Demora na avaliação de pedidos de refúgio e grande número de negações deixa imigrantes numa situação de espera permanente
A trajetória de imigrantes africanos em busca de se legalizarem no Brasil foi tema de um doutorado do Departamento de Geografia da FFLCH USP, defendido em março de 2018.
O geógrafo Allan Rodrigo de Campos Silva acompanhou angolanos, senegaleses e congoleses que não encontram alternativas viáveis para se legalizar, e acabam empurrados ao Estatuto do Refugiado como única forma de estabelecer uma vida por aqui.
“Existe um processo social de convencimento desse tipo de imigrante, entendido pela sociedade brasileira como um indesejável, a pleitear essa categoria de refugiado”, explica Allan.
Allan fez trabalhos de campo, entrevistas e avaliou bancos de dados. O material revelou que a maioria dos pedidos de refúgio são negados. Em 2016, por exemplo, o Comitê Nacional para os Refugiados (CONARE), órgão ligado ao Ministério da Justiça, recebeu cerca 35 mil solicitações de refúgio, sendo 2281 de Angola, 2167 da República Democrática do Congo e 7206 de Senegal. Destes, foram contemplados 1420 de Angola, 968, do Congo e 7 de Senegal. (ver gráfico abaixo)
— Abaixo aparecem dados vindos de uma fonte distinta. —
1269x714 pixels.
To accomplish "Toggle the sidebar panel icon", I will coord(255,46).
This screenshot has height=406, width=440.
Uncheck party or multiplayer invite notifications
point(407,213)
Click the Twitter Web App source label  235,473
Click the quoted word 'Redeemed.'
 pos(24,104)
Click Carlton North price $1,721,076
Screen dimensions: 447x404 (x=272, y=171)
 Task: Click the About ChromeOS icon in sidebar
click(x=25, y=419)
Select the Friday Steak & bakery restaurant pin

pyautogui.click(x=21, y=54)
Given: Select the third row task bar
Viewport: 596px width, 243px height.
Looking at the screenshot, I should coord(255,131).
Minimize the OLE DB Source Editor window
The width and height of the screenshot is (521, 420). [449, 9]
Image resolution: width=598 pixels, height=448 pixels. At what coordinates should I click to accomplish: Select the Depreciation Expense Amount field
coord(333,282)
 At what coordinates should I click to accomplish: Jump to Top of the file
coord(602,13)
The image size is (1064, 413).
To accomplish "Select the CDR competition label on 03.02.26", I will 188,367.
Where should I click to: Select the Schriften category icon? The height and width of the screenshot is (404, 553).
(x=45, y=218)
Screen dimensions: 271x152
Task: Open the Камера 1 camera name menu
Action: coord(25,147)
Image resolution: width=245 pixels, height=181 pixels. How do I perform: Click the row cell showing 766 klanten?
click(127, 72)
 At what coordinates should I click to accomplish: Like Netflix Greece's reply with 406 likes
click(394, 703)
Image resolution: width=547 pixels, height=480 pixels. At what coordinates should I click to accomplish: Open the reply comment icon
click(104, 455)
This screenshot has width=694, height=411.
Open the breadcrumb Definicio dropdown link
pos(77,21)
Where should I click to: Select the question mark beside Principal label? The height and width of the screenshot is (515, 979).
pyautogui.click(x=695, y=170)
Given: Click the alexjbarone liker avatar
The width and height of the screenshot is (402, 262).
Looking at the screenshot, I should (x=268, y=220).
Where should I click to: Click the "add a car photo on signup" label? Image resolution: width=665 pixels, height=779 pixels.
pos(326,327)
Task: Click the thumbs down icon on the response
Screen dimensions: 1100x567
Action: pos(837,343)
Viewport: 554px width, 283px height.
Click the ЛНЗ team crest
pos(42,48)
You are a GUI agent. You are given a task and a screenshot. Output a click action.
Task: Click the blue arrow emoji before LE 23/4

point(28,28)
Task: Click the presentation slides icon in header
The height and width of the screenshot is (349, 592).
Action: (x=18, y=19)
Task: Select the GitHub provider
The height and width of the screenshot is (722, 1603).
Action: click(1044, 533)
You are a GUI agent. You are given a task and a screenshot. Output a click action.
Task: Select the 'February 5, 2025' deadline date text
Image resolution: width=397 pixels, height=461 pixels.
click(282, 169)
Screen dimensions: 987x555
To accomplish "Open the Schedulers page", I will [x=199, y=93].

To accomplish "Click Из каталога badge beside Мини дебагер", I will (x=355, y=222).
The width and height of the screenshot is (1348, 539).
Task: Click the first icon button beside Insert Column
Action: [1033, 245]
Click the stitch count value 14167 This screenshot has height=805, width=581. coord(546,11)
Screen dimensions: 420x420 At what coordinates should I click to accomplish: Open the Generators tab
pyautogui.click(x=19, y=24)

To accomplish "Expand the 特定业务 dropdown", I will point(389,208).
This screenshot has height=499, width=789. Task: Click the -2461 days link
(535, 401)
Outra observação foi a lentidão dos processos. Em 2017, por exemplo, havia 25 mil pedidos sem avaliação, esperando parecer do CONARE. O pesquisador também ouviu relatos de pessoas esperando por dois anos a avaliação do pedido.
Espera permanente
Após a solicitação de refúgio, a Polícia Federal fornece ao imigrante um documento provisório, um protocolo, que dá direito à emissão de carteira de trabalho e CPF enquanto o processo corre no Ministério da Justiça.
Quem tem o processo negado pode solicitar uma reavaliação do pedido. Daí a tese do trabalho: Allan verificou que o imigrante não acessa a legalidade plena via Estatuto do Refugiado. A maioria fica por anos repetidamente como solicitante, no que o pesquisador define como “temporalidade permanente”.
“Essas pessoas ficam reiteradamente nestas posições de ‘solicitantes de refúgio’, sem nunca vir a se tornar um refugiado de fato. Elas ficam por anos em um limbo jurídico, procurando acessar o Estatuto, e acabam se socializando no Brasil em uma situação muito precária juridicamente falando”, explica.
As relações de trabalho
Em São Paulo, o pesquisador acompanhou imigrantes albergados na entidade filantrópica Missão Paz. No local, organizou um cineclube para exibição de filmes como parte da metodologia de pesquisa e como uma atividade política.
Um dos filmes exibidos, por exemplo, foi Ladrões de Bicicletas, de 1948, no qual o protagonista vive o dilema de precisar roubar uma bicicleta para conseguir trabalhar durante o desemprego geral na Itália do pós-guerra. “Foi uma tentativa, partindo da ideia de enfrentar criticamente a moral do trabalho, de descobrir quais eram as situações de humilhação a que eles estavam submetidos”, esclarece.
Por que o Brasil?
O fluxo de imigrantes africanos para o Brasil nos últimos anos cresceu principalmente pelas barreiras migratórias cada vez mais duras na Europa. O pesquisador aponta como um facilitador a geopolítica no período lulo-petista, quando a abertura de mais de 30 embaixadas e a presença de empreiteiras no continente africano vendeu a eles uma imagem positiva do Brasil.
Allan explica que esse avanço brasileiro na África incluiu uma dimensão ideológica que tenta amenizar o racismo que existe no Brasil: “A forma como o Brasil lida com o racismo entrou sorrateiramente na expansão brasileira na África. Eu chamaria atenção para estarmos exportando a nossa pretensa democracia racial”.
O pesquisador alerta para o crescimento de processos negados e o grande número de imigrantes na situação de temporalidade permanente. Há um conjunto de leis que não conseguem atender esse contingente de pessoas que continuam chegando ao Brasil. “Eu vejo que a situação jurídica do imigrante precisa ser enfrentada com urgência”.